22. A ram lock for a blowout preventer ram for locking the ram at
an adjustable closed position for sealing contact with a well pipe
or the like in the blowout preventer, comprising:
(a) ram carrier means comprising a ram piston having a piston rod
with a threaded surface formed thereon for moving the ram to the
adjustable closed positions in the blowout preventer;
(b) lock means for locking said ram carrier means at adjustable
closed positions, comprising:
(1) a lock nut having a threaded surface formed thereon and engaged
by said threaded surface on said ram piston rod for rotational
movement with respect thereto during movement of the ram;
(2) a movable clutch plate mounted with said lock nut for
rotational movement therewith, said movable clutch plate having
ratchet teeth formed thereon;
(3) a fixed clutch plate having ratchet teeth formed thereon;
and
(4) means mounting said fixed clutch plate with the blowout
preventer against relative movement with respect thereto; and
(c) means for moving said ratchet teeth of said fixed clutch plate
and said movable clutch plate into engagement to lock said ram
carrier means against outward movement as the ram is moving
inwardly.
23. The structure of claim 22, said ram carrier means is responsive
to closing fluid pressure to move the ram to the closed position,
and wherein said means for moving said ratchet teeth comprises:
means responsive to the closing fluid pressure.
24. The structure of claim 22, wherein said means for moving said
ratchet teeth includes:
resilient means for moving said ratchet teeth into engagement.
25. The structure of claim 22, further including:
means for unlocking said lock means.
26. The structure of claim 25, wherein said ram carrier means is
responsive to opening fluid pressure to move the ram outwardly from
the closed position, and wherein said means for unlocking further
comprises:
means responding to the opening fluid pressure to unlock the ram
from the closed position.
27. The structure of claim 26, wherein:
said lock nut is engaged by said threaded surface on said ram
piston rod for rotational movement with respect thereto during
outward movement from the closed position.

:: COLLECTED DATA ::
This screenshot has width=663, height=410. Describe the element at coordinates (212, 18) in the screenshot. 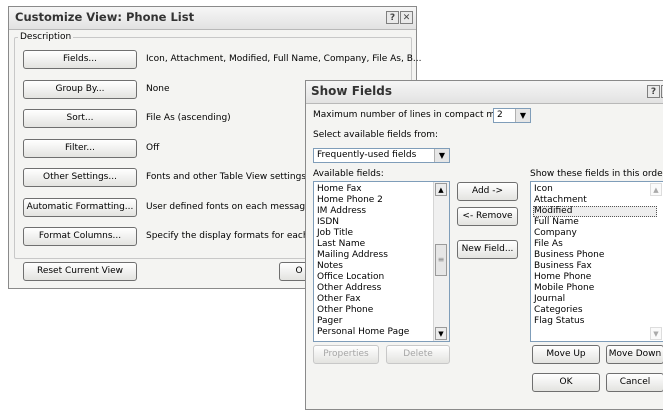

:: REQUIRED TASKS ::
(a) Using the ram lock claims, decide whether each statement agrees with them, answering yes or no and quoting the deciding words: (i) the fixed clutch plate rotates along with the lock nut; (ii) claim 24 moves the ratchet teeth into engagement by resilient means; (iii) claim 26 unlocks the ram in response to closing fluid pressure.
(b) According to the ram lock claims, why are the ratchet teeth of the fixed and movable clutch plates moved into engagement? Answer in one to three sentences.
(c) Proceed with the ram lock claims, picking up right after the end of claim 27.
The lines are not needed here.

:: EXPECTED RESPONSES ::
(a)
(i) No: "a movable clutch plate mounted with said lock nut for rotational movement therewith," while the fixed clutch plate is mounted "against relative movement with respect thereto."
(ii) Yes: "resilient means for moving said ratchet teeth into engagement."
(iii) No: "means responding to the opening fluid pressure to unlock the ram from the closed position."

(b) The teeth are brought into engagement to lock the ram carrier means against outward movement. This locking takes place as the ram is moving inwardly.

(c)
28. The structure of claim 25, wherein said means for unlocking
comprises:
means for moving said ratchet teeth of said movable clutch plate
and said fixed clutch plate out of engagement.
29. The structure of claim 28, wherein said ram carrier means is
responsive to opening fluid pressure to move the ram outwardly from
the closed position, and wherein said means for unlocking further
comprises:
means responding to the opening fluid pressure to move said ratchet
teeth out of engagement.
30. The structure of claim 29, wherein said means for unlocking
comprises:
a piston adapted for movement in response to opening fluid pressure
to a position moving said ratchet teeth out of engagement in
response to opening fluid pressure.
31. The structure of claim 22, wherein said means for moving
comprises:
means for moving said ratchet teeth of said fixed clutch plate and
said movable clutch plate into engagement to automatically lock
said ram carrier means against outward movement as the ram is
moving inwardly.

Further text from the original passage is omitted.